Dolly made a little gesture with her hands.
“I suppose, like the rest of us, you’re servantless now.”
“We always have been,” Penelope told her. “Oh, thank you, Ambrose, that’s perfect.” She took the glass from his hand, drank half of it in what looked like a single mouthful, and then set it down on the table.
“You always have been? Have you never had any help in the house?”
“No. Not servants. People staying who lent a hand, but never servants.”
“But who does the cooking?”
“Sophie. She loves it. She’s French. She’s a marvellous cook.”
“And the housework?”
Penelope looked slightly nonplussed, as though she had never considered housework. “I don’t know. It seems to get done. Sooner or later.”

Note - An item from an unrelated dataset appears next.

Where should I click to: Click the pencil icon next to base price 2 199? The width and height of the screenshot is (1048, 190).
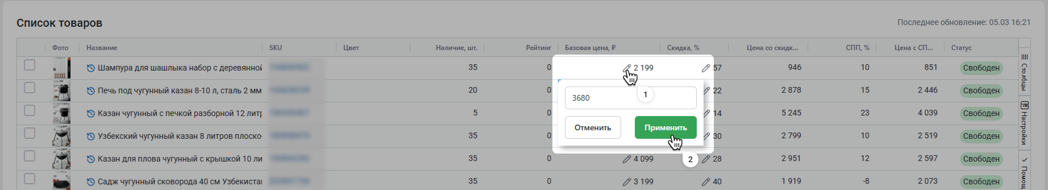coord(627,68)
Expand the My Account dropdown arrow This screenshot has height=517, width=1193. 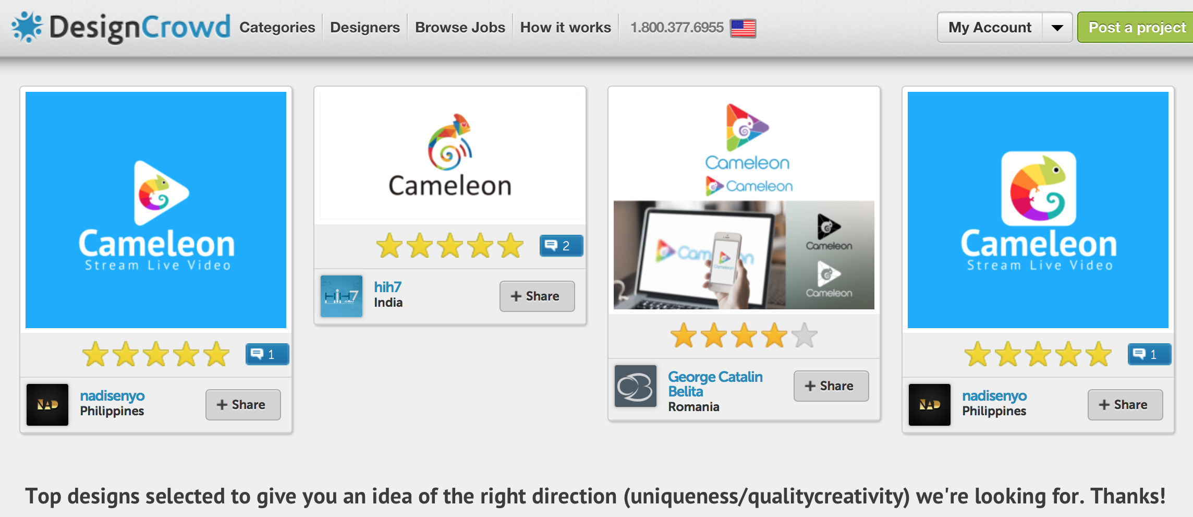[x=1057, y=28]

“Well.” Dolly allowed herself a little laugh, worldly and mondaine. “It all sounds very charming. And Bohemian. And very soon, I hope, I shall have the pleasure of meeting your parents. Now, let’s talk about tomorrow. What are you going to wear for your wedding?”
“I don’t know.”
“You don’t know?”
“I haven’t thought about it. Something, I suppose.”
“But you must go shopping!”
“Oh, heavens no, I won’t go shopping. There are masses of things at Oakley Street. I’ll find something.”
“You’ll find something.…”
Penelope laughed. “I’m afraid I’m not a clothes person. We none of us are. And we none of us ever throw anything away. Sophie’s got some pretty things stashed away at Oakley Street. This afternoon Elizabeth Clifford and I are going to have a good old rootle-round.” She looked at Ambrose. “Don’t look so worried, Ambrose, I won’t let you down.”
He smiled bleakly. Dolly told herself that she felt heart-sorry for the poor boy. Not a loving glance, not a tender touch, not a quick kiss had passed between him and this extraordinary girl he had found and decided to marry. Were they in love? Could they possibly be in love and continue to behave in such a careless fashion? Why was he marrying her if he was not besotted by her? Why was he marrying…?
Her thoughts, probing, came upon a possibility so appalling that they did a swift about turn and scuttled for home.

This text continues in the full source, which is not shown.